#### [Assigned task]
Within the entries below, the lines from the one with "Instruction: Click the beekeeper's" through the one with "Given: Uncheck 隐藏已知文件类型的扩展名" are to be set down exactly, both ends kept.

Saved data entries
━━━━━━━━━━━━━━━━

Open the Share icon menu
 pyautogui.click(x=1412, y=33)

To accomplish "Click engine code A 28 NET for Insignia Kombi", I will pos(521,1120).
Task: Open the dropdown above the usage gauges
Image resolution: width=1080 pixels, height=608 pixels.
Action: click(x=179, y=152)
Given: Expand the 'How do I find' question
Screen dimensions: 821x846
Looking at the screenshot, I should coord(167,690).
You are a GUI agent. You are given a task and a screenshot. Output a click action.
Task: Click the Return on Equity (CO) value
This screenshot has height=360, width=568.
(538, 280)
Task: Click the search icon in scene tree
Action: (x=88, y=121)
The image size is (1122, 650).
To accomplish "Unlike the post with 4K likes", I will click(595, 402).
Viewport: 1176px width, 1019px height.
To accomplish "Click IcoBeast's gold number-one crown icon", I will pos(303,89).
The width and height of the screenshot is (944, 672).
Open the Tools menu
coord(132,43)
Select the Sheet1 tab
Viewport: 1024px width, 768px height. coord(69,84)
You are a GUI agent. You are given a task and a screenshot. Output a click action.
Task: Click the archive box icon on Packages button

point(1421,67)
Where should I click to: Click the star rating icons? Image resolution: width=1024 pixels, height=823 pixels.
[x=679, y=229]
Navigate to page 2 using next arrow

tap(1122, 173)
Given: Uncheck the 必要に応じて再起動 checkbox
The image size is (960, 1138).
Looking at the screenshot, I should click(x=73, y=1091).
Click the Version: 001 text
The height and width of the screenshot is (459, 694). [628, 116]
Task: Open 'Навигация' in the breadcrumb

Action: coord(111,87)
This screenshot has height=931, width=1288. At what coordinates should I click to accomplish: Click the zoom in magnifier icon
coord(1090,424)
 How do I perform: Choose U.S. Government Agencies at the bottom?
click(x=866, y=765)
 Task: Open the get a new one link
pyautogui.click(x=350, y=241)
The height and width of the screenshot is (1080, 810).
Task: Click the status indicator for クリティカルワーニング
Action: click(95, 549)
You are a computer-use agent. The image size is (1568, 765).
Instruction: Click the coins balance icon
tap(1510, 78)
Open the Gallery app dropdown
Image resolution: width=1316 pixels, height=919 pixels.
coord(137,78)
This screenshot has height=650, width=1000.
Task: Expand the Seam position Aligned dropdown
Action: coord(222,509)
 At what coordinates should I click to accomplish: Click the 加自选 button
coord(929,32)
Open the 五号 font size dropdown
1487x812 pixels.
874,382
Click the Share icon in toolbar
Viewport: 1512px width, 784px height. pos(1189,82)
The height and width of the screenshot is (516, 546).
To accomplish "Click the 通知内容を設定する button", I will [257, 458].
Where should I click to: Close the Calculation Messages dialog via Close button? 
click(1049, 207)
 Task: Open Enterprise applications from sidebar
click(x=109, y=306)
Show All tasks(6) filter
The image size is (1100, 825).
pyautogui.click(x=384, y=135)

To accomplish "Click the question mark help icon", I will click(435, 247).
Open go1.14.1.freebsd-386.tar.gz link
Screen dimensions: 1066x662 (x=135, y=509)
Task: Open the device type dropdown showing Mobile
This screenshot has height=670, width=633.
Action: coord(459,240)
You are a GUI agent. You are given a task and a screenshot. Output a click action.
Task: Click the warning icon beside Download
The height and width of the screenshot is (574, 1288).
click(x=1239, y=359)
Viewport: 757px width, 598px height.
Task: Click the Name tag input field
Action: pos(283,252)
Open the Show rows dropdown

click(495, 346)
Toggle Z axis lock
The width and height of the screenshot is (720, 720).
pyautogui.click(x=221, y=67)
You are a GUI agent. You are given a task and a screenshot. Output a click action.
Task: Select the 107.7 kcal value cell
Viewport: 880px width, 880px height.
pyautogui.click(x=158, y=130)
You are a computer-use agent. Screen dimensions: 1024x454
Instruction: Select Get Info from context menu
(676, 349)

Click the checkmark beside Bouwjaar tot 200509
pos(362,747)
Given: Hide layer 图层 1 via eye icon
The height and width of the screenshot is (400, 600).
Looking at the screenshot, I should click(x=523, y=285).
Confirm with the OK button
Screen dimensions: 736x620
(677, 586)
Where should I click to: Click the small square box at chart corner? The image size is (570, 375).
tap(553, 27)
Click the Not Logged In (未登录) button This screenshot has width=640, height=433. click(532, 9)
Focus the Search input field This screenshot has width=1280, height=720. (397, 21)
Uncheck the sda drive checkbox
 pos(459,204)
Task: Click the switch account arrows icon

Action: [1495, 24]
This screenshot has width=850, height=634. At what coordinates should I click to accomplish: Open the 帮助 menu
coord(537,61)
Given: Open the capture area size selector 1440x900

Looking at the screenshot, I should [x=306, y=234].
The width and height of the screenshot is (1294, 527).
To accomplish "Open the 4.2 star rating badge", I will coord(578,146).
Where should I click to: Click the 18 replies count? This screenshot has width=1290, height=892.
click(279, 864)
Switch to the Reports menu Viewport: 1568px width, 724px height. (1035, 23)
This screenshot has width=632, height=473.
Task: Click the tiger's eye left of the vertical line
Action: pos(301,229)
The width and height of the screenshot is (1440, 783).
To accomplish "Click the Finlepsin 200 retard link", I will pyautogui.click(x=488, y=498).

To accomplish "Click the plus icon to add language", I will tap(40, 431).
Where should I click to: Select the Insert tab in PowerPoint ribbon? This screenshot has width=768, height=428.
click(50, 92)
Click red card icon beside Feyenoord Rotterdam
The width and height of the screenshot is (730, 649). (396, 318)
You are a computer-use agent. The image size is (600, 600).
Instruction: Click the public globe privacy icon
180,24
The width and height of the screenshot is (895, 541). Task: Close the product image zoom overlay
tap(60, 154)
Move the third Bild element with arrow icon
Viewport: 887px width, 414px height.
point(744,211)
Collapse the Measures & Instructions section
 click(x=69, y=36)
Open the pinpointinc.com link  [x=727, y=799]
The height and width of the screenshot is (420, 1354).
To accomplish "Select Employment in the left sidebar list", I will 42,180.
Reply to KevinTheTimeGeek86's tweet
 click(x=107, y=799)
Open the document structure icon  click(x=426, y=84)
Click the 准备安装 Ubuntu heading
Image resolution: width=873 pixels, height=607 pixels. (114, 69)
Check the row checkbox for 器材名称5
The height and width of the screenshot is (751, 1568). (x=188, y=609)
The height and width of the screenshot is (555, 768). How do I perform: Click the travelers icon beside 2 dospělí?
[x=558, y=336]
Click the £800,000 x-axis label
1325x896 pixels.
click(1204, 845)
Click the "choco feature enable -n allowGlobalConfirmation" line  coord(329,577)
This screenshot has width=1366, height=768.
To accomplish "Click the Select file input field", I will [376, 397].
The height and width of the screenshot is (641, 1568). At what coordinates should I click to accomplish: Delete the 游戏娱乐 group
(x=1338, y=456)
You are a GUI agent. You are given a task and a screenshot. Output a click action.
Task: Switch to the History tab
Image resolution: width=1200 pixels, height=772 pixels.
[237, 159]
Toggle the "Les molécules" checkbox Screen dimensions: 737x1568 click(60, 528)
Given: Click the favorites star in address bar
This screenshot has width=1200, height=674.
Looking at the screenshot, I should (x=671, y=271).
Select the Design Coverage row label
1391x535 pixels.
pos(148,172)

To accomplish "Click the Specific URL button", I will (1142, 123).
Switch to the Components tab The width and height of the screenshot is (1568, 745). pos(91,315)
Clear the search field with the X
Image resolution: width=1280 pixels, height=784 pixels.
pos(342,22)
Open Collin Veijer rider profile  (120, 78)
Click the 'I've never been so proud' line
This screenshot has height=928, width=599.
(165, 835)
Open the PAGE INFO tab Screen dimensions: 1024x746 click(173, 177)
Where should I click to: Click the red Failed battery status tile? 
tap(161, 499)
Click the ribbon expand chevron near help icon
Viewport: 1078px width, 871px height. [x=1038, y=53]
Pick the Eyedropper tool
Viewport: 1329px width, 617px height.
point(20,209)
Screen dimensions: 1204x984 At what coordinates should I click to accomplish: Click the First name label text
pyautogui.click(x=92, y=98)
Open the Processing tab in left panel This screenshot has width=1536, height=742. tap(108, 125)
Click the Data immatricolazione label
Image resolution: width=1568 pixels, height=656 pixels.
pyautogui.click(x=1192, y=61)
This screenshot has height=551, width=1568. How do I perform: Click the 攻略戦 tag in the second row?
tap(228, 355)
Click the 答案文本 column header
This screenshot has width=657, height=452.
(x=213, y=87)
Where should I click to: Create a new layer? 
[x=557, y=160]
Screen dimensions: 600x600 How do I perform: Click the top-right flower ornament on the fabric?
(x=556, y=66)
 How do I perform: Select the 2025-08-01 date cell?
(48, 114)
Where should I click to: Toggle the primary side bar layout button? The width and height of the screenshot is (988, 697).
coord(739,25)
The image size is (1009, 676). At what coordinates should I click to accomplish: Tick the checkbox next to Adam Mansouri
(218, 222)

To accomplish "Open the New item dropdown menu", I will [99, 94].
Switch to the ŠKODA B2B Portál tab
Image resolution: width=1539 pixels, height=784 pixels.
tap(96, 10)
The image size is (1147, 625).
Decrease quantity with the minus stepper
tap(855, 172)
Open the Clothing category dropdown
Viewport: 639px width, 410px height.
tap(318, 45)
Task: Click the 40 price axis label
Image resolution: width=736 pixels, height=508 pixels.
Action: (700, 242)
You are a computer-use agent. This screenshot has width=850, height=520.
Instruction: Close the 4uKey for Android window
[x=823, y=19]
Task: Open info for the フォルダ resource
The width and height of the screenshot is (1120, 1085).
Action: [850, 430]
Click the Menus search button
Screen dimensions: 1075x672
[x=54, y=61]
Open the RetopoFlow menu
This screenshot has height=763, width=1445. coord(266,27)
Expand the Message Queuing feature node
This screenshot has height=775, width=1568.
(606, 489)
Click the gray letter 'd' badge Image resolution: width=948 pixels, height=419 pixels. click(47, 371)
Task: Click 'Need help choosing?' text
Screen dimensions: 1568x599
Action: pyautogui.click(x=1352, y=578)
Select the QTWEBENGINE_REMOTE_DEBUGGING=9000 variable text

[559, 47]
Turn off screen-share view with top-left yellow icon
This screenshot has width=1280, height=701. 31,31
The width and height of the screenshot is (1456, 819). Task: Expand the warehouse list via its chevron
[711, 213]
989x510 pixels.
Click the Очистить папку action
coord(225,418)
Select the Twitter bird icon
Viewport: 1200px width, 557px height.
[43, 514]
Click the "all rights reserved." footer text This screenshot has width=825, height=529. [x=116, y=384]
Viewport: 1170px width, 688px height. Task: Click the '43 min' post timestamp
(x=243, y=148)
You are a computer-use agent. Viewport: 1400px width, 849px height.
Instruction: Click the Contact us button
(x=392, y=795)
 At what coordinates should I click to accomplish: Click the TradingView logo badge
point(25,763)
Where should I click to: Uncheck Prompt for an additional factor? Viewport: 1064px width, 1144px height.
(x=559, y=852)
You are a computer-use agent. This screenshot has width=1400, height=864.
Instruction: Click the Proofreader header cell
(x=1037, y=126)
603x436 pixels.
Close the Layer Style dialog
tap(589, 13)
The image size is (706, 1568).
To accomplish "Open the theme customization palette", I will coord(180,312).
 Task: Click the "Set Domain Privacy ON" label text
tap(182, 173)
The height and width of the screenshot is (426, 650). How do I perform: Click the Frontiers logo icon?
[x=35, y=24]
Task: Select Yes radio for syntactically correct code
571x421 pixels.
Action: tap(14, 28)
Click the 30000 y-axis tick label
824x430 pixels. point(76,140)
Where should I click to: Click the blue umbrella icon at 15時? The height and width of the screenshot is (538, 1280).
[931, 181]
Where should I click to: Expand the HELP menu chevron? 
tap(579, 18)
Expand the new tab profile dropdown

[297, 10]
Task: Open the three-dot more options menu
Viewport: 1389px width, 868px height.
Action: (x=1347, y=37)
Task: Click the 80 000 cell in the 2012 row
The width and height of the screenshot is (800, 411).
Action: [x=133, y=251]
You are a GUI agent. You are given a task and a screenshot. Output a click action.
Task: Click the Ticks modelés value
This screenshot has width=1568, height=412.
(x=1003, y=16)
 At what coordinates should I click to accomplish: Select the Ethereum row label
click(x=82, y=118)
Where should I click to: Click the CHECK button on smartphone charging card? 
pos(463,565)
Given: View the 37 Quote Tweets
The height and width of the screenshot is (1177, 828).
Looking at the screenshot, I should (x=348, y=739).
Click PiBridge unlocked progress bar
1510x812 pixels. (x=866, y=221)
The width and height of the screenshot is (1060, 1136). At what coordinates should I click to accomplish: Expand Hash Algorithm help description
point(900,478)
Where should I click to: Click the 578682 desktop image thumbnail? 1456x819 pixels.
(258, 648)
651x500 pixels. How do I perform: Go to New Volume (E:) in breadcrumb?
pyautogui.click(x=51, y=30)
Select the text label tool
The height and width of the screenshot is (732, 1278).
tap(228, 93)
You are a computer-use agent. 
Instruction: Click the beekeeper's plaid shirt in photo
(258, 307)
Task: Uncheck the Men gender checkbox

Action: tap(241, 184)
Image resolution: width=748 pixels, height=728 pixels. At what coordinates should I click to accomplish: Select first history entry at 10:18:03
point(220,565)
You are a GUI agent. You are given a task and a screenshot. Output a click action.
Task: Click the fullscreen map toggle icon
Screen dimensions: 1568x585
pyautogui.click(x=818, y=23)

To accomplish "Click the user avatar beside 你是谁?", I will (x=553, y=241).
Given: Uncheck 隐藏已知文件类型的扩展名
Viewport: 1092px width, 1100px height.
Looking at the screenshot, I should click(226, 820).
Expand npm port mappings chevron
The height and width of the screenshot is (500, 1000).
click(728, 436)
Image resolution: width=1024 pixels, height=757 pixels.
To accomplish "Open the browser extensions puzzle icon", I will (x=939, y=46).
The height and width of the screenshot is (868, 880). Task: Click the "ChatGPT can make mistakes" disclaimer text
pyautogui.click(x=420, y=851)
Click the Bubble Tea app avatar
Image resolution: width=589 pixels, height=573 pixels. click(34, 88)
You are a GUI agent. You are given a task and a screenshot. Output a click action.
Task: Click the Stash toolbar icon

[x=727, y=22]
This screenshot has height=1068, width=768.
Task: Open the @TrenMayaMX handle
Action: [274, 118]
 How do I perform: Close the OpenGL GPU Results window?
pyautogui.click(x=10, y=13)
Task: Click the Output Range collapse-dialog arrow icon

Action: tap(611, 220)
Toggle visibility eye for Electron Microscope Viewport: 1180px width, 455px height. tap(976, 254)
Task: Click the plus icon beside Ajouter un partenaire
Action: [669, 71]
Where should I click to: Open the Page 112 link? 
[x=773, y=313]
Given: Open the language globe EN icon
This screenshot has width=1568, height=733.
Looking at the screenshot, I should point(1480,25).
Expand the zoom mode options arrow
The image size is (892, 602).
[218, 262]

━━━━━━━━━━━━━━━━

#### [Exercise answer]
Instruction: Click the beekeeper's plaid shirt in photo
(258, 307)
Task: Uncheck the Men gender checkbox

Action: tap(241, 184)
Image resolution: width=748 pixels, height=728 pixels. At what coordinates should I click to accomplish: Select first history entry at 10:18:03
point(220,565)
You are a GUI agent. You are given a task and a screenshot. Output a click action.
Task: Click the fullscreen map toggle icon
Screen dimensions: 1568x585
pyautogui.click(x=818, y=23)

To accomplish "Click the user avatar beside 你是谁?", I will (x=553, y=241).
Given: Uncheck 隐藏已知文件类型的扩展名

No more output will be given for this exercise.